PEERS® (Program for the Education and Enrichment of Relational Skills) is a parent-assisted intervention focusing on teens in middle and high school who are having difficulty making or keeping friends, but would like to have those friendships. It is the developmental extension of an evidence-based program known as Children’s Friendship Training (Frankel & Myatt, 2003). PEERS® has been field-tested extensively on teens with autism spectrum disorders (ASD).
The intervention includes separate parent and teen sessions that meet at the same time for 90 minutes each week over a 14-week period.
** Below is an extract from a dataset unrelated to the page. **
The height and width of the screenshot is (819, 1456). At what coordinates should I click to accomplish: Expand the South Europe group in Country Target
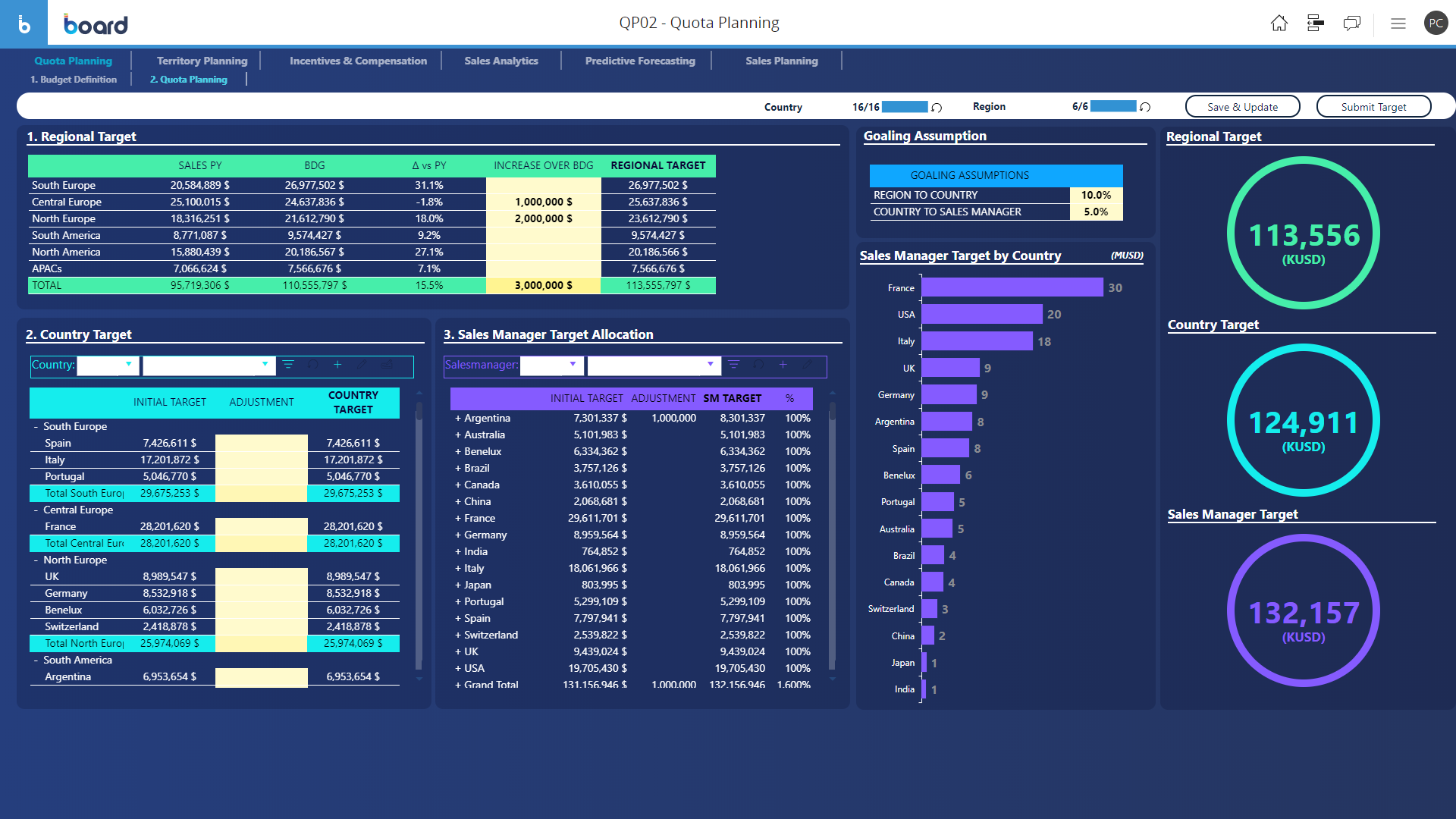36,426
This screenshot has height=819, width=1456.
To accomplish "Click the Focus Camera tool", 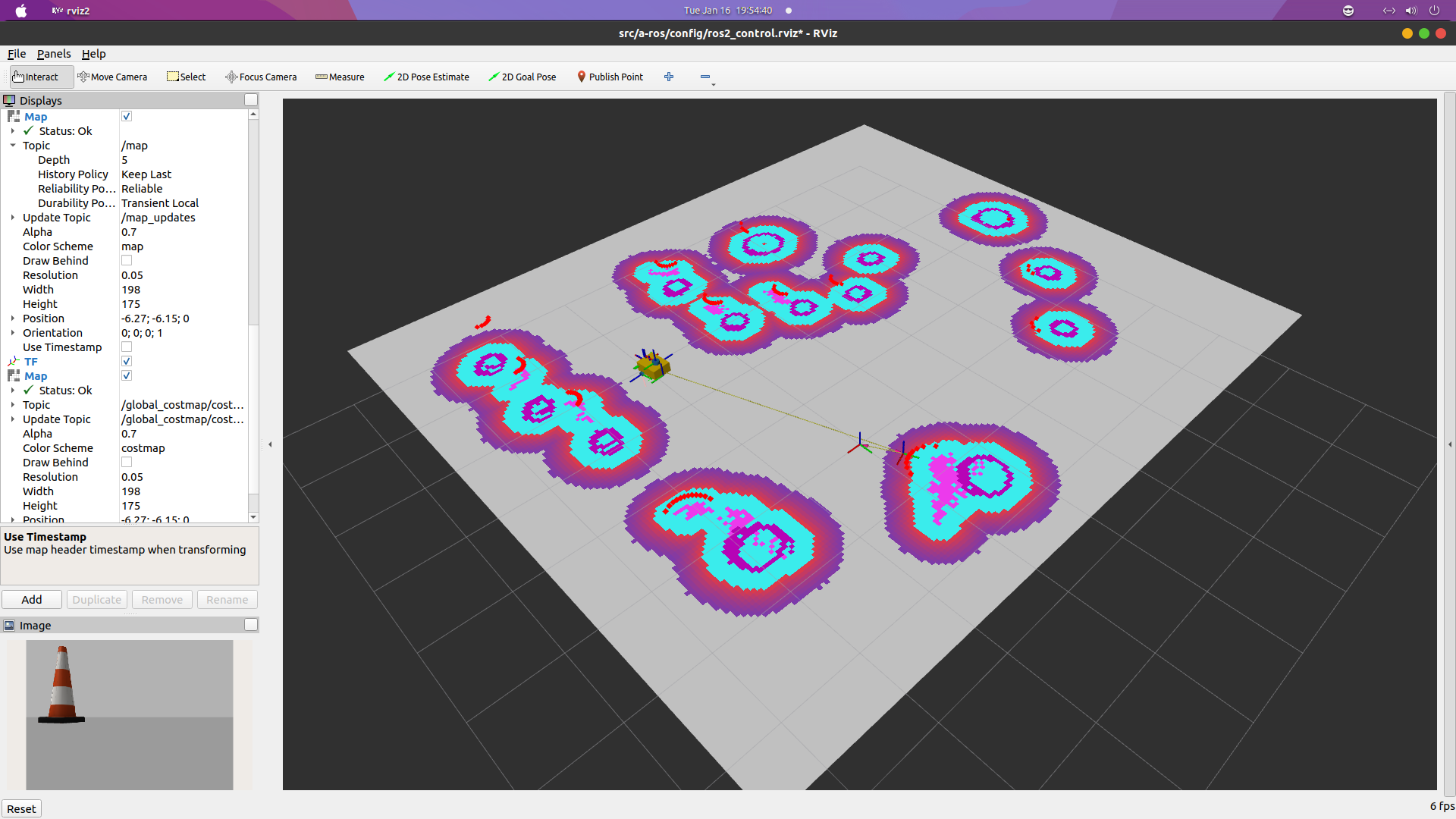I will click(x=261, y=77).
The group focuses on skills like having conversations, entering and exiting a conversation, using electronic forms of communication, choosing appropriate friends, handling teasing, bullying, and other forms of social rejection, handling arguments and and disagreements with friends, having appropriate get-togethers, including how to be a good host and a good sport. By the end of the intervention, it is expected that many teens will have regular get-togethers with small groups of peers. This will lead into membership with our Teen Social Group.
Each session is based upon the previous session. The material is presented as a series of steps to be followed by parents and teens.
This program may be appropriated for students with; ADHD, Asperger’s Disorder, High-Functioning Autism, Depression and Anxiety Disorders and other social problems.
The PEERS® for Young Adult program is currently being developed and should be finalized soon, according to UCLA’s staff.